4.2 There are, potentially, three answers to that question. They are yes; no; or that it is not possible to clearly answer the question within the limited confines of an application for leave to appeal. If the answer is yes, then it would seem to follow that the proper course of action for this Court to adopt would be to grant leave to appeal and conduct an early and short hearing solely directed to affording the parties the opportunity to be heard on the potential question or questions which should be referred to the Court of Justice. If the answer is no, then it follows that there could be no legitimate basis for granting leave to appeal. If the answer is that the Court is concerned, on the basis of the limited consideration which would ordinarily arise on an application for leave to appeal, that there might be an issue of European law whose resolution was necessary to the proper determination of these proceedings, and which point properly would arise on an appeal, but is not clear on that question, then the proper course of action would be to grant leave to appeal but to have a more substantial hearing to determine whether a reference is required. In passing, it is worth repeating that there may be other cases where there are potentially issues beyond those of European law which might require a full hearing of the appeal in any event before a decision could properly be made on whether there should be a reference.
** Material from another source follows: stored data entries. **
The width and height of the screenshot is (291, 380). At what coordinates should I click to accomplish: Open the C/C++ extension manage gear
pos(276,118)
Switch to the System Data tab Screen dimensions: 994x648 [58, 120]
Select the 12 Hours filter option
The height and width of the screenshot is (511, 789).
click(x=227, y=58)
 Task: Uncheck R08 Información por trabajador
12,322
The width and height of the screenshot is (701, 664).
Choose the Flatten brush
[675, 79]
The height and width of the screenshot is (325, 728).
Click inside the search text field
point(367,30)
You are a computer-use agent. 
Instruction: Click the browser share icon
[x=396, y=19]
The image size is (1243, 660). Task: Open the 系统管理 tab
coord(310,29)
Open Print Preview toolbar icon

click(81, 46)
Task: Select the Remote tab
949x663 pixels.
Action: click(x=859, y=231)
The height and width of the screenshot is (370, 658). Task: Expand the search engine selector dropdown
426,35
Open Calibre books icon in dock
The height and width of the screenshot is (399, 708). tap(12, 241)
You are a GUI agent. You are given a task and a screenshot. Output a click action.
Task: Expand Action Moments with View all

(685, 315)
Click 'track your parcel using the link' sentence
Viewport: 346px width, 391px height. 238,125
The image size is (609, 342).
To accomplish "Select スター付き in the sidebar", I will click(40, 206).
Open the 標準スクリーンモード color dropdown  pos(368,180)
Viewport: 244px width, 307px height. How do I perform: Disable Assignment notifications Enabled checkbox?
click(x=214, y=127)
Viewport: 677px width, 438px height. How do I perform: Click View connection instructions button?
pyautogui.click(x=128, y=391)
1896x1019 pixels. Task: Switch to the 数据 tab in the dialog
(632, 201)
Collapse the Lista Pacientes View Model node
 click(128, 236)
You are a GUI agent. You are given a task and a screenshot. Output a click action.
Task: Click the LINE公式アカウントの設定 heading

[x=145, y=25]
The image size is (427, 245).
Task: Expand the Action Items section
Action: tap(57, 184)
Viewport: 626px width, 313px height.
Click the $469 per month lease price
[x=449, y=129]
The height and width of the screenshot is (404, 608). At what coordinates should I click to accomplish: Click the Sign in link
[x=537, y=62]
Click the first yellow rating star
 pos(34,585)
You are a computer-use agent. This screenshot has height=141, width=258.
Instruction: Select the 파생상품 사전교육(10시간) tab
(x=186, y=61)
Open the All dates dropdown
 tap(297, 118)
4.3 It follows that it is necessary to analyse the so-called Brexit issue and consider whether the answer to the question of whether it properly arises on any potential appeal in this case and would be necessary to its resolution is either yes, no or that the question requires more detailed consideration requiring a full hearing.

5. The Brexit Issue
5.1 The principal reason why the Court directed an oral hearing regarding the application for leave to appeal was that the Court felt that it was necessary to attempt to define the so-called Brexit issue which was said properly to arise on the potential appeal with a much greater degree of precision than had been apparent from the notice for leave to appeal filed on behalf of Mr. O’Connor. It has to be said that the oral hearing did not go very far in achieving that end. There was a great deal of assertion that the departure of the United Kingdom from the European Union changed everything about European arrest warrants, but very little clarity about what precise measures of European law (whether to be found in the Treaties, the Charter or in European legislation) were engaged such as might lead to it being properly concluded that, as a matter of European law, a European arrest warrant can no longer be deployed in respect of requests from the United Kingdom either generally or in the circumstances of this case. Indeed, it should be recorded that counsel on behalf of the Minister relied on the fact that he found it difficult to address the case being made in favour of leave on behalf of Mr. O’Connor precisely because, it was argued, the European law issues had not been defined with anything like the necessary precision.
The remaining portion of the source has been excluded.